Royal Bank of Scotland has reported a £7bn loss after taking a huge hit from mis-selling and conduct charges, as it unveils a fresh cost-cutting plan in an attempt to return to profit in 2018.

The annual loss represents the ninth in a row for RBS, up from a £2bn loss a year earlier and higher than analyst forecasts of a £6.1bn loss.

The worse-than-expected results come after the Treasury last week proposed to Brussels an alternative to selling off 300 branches under the Williams & Glyn brand, in a move that will cost RBS at least £750m.

RBS’s total losses since 2008 now amount to about £58bn, overshadowing the bank’s £45.5bn bail-out during the financial crisis.

In an attempt to repair the bank, chief executive Ross McEwan has set out new cost-cutting measures for the next four years to the end of 2020, as margins come under pressure from record low interest rates.

The chief executive is aiming for a bottom-line profit next year for the first time since the financial crisis.

Mr McEwan is targeting £750m of cost savings this year, as part of a total £2bn of planned cuts over the four-year period, which is expected to involve hundreds of job losses and branch closures.

The bank has pushed back its return and cost targets by another year, aiming to reach a cost-income ratio of below 50 per cent and a return on equity of at least 12 per cent by 2020.

Mr McEwan has said in the past that 2016 would involve settling the bulk of mis-selling cases – although the largest penalties from the US over mis-selling toxic mortgages have yet to be resolved.

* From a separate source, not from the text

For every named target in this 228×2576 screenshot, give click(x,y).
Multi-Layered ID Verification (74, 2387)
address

Mis-selling and conduct costs amounted to £5.9bn in 2016, up from £3.6bn a year earlier.

Of this, RBS set aside £3.1bn to cover the impending US fine. It
earmarked £400m as compensation for small business owners that allegedly suffered from its controversial restructuring unit after the financial crisis. Some £600m went towards mis-selling payment protection insurance.

Restructuring costs amounted to £2.1bn as the bank continues to retrench from overseas countries to focus on UK retail and commercial banking.

This includes the £750m cost for the new Williams & Glyn plan unveiled last week. RBS has spent some £1.8bn over a number of years on attempting to divest Williams & Glyn.

The bank also paid the Treasury £1.2bn last year to settle a condition of its state bail-out, clearing the path for restarting dividend repayments at some point in the future.

Some £825m of costs were incurred as part of RBS’ ongoing run-down of its “bad bank”, the unit created after the financial crisis to house toxic assets and unwanted businesses.